> _Work required_
Retype exactly the lines below, starting with the line that contains "1024x533 pixels. How" and ending with the last line; leave out any pictures.

> _Recorded data_
::::::
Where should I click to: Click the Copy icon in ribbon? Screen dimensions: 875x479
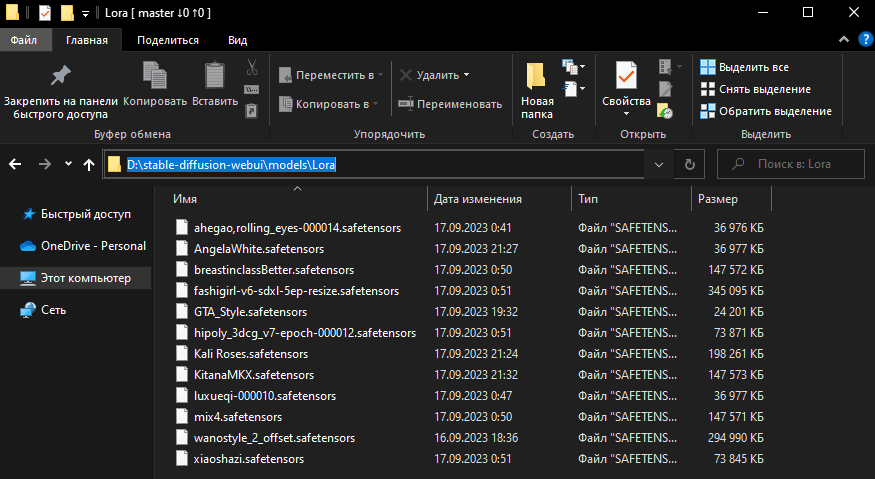point(154,77)
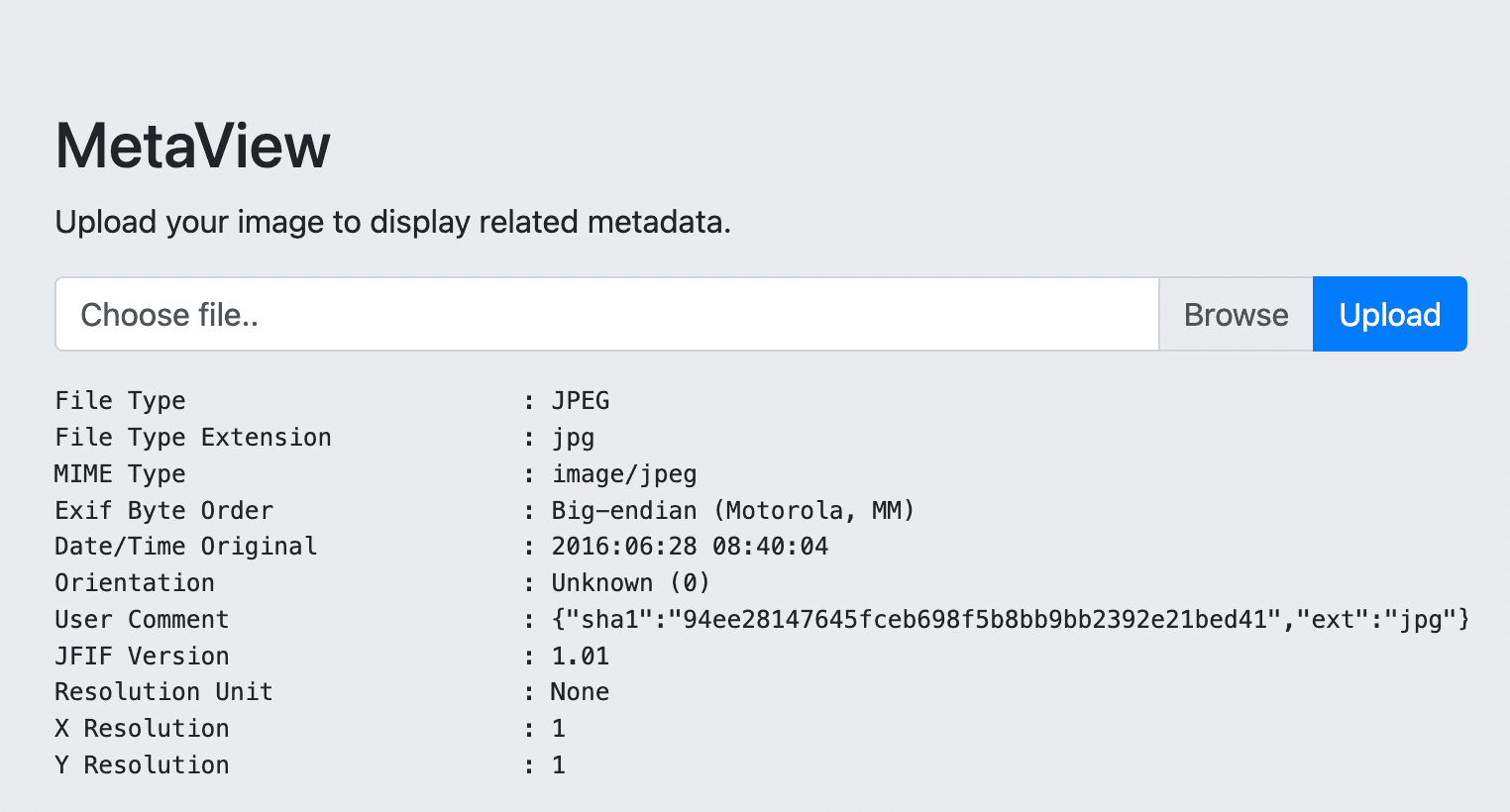1510x812 pixels.
Task: Click the Unknown (0) orientation value
Action: pos(631,582)
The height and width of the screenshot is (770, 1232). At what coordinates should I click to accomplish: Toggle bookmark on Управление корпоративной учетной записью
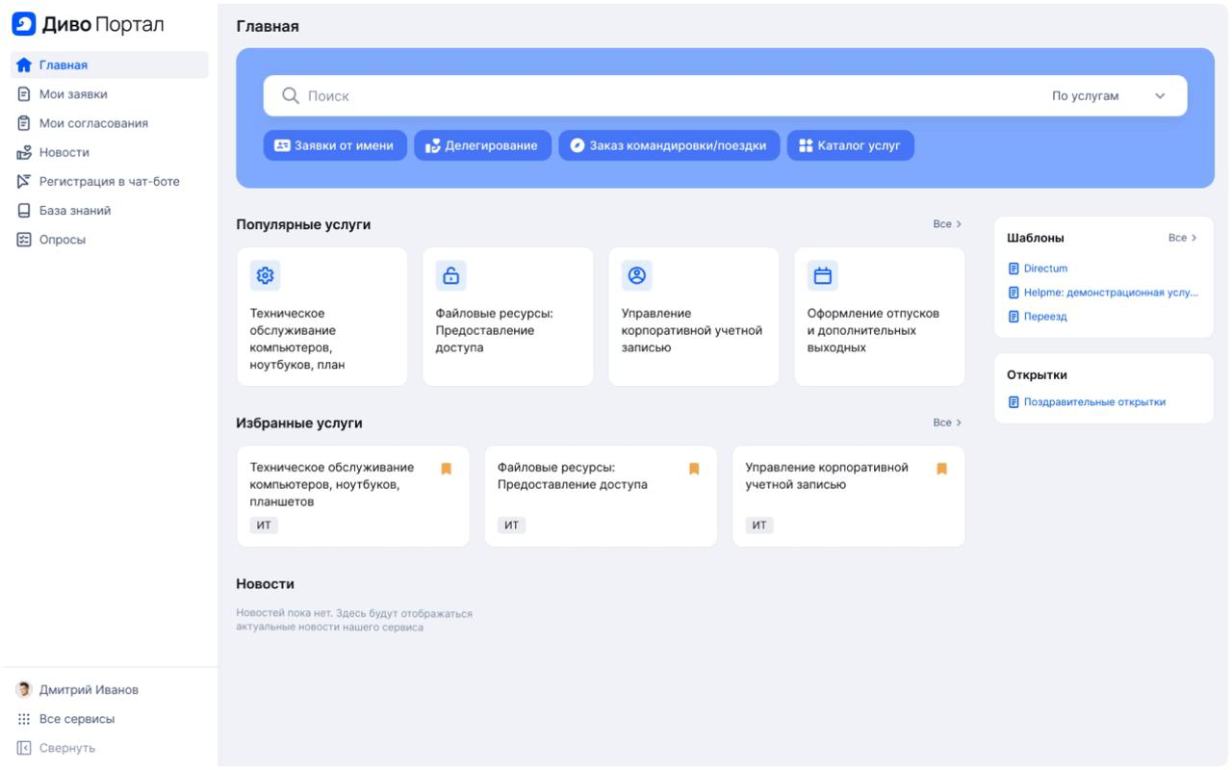942,468
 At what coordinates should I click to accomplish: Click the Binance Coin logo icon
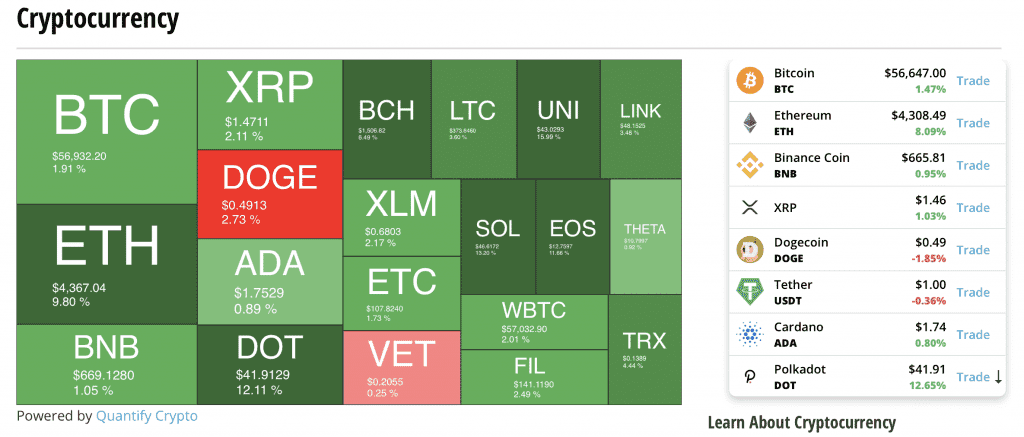[750, 165]
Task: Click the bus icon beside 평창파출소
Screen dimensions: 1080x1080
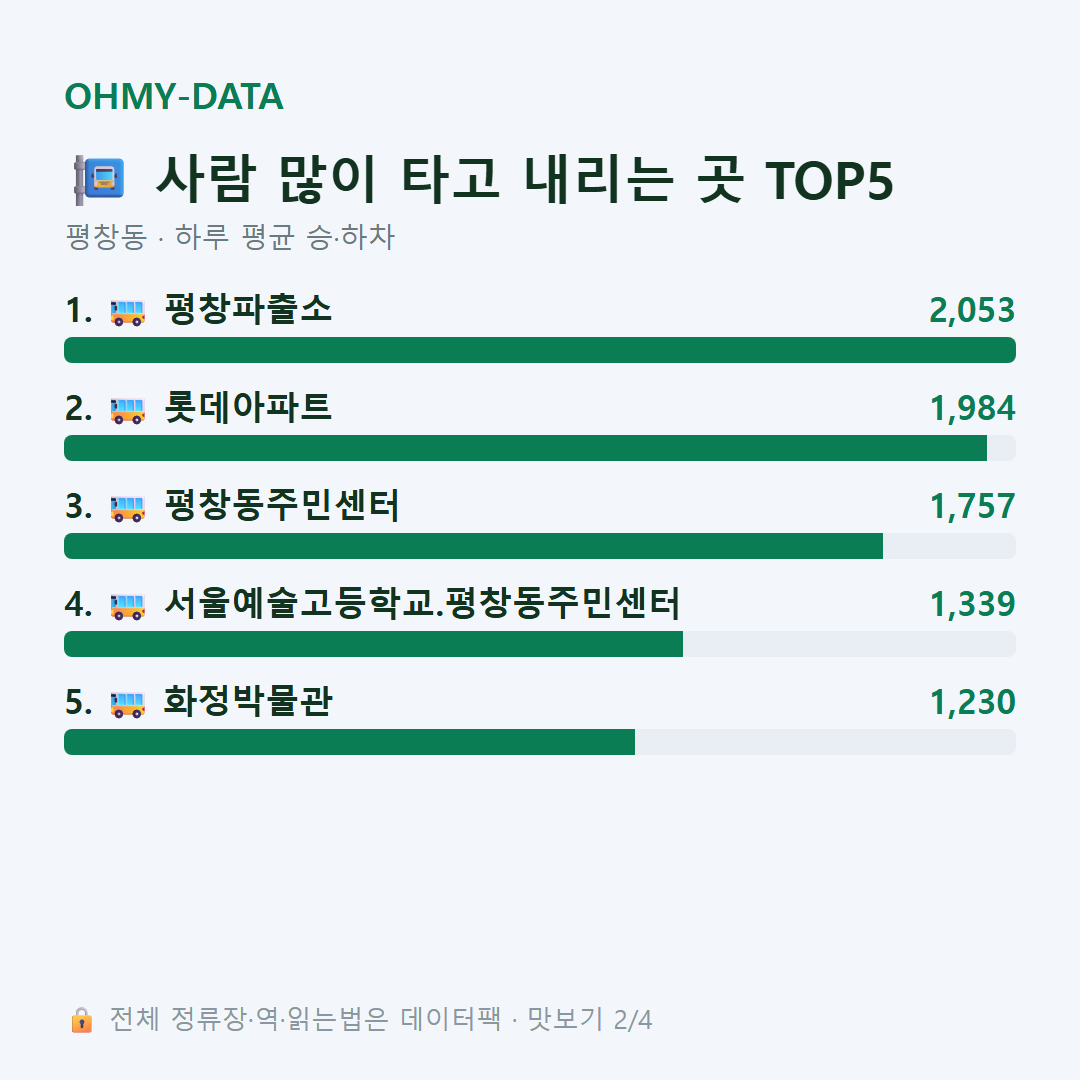Action: (127, 313)
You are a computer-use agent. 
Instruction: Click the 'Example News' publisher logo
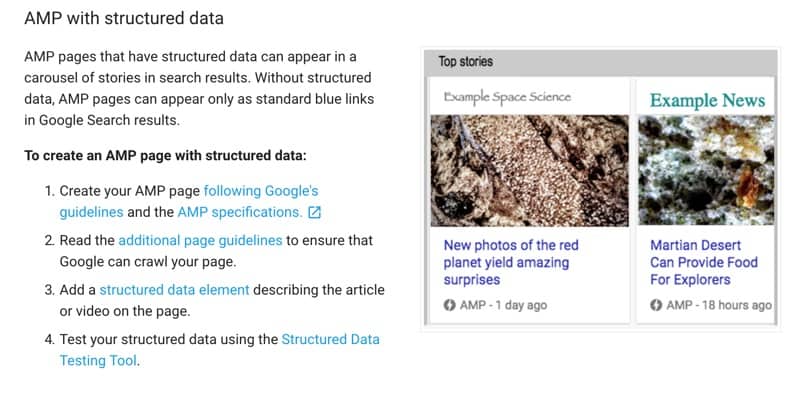pos(707,101)
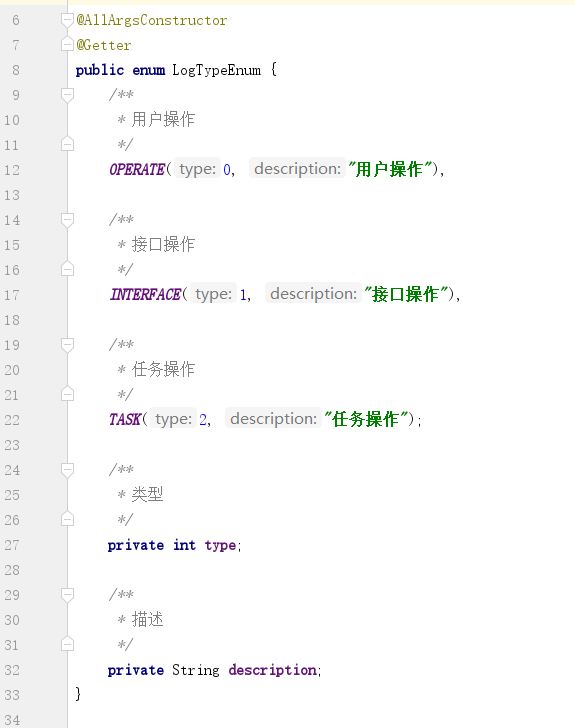Collapse the Javadoc comment starting line 19
The image size is (575, 728).
point(67,344)
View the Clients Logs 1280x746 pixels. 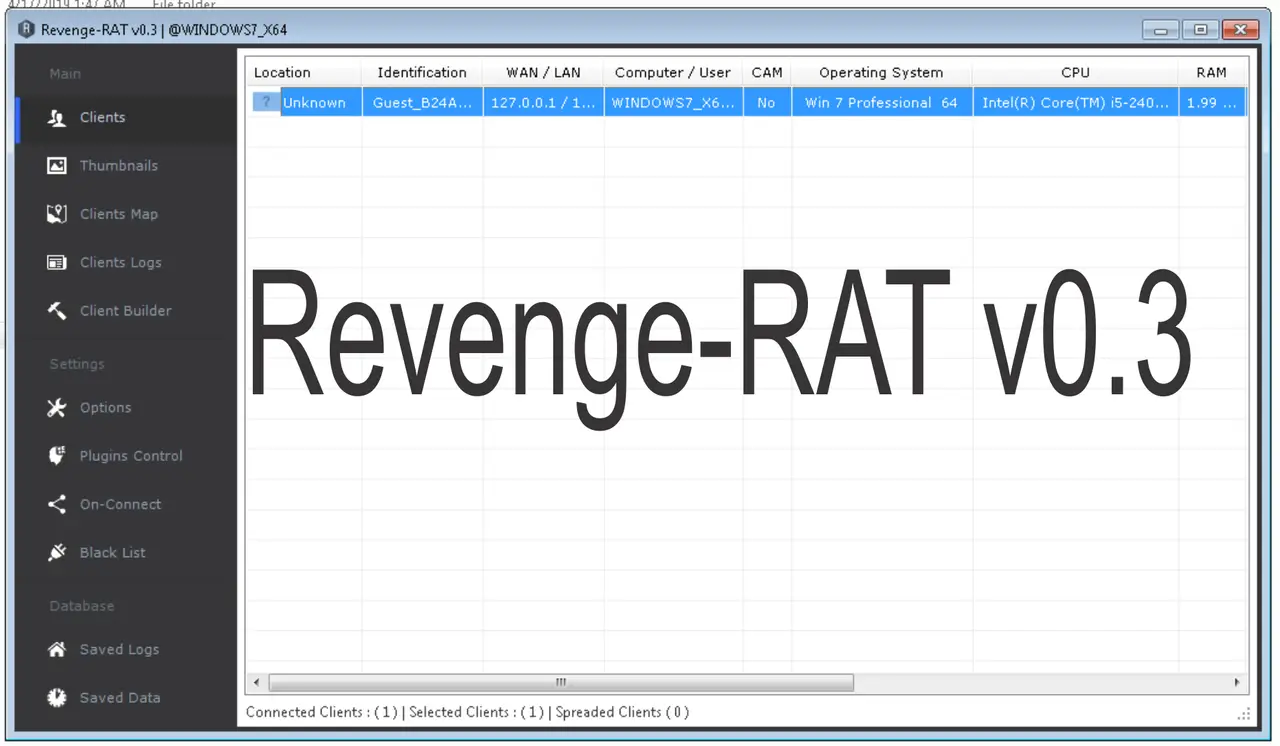(x=120, y=262)
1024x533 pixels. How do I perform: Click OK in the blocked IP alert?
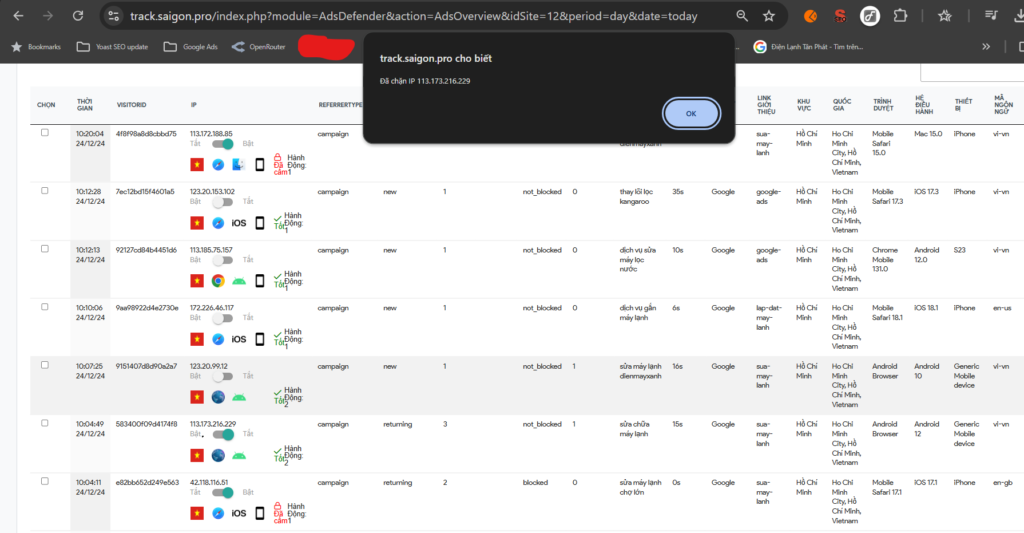(x=691, y=114)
::::::
> _Solution for this problem_
1024x533 pixels. How do I perform: Click OK in the blocked IP alert?
(x=691, y=114)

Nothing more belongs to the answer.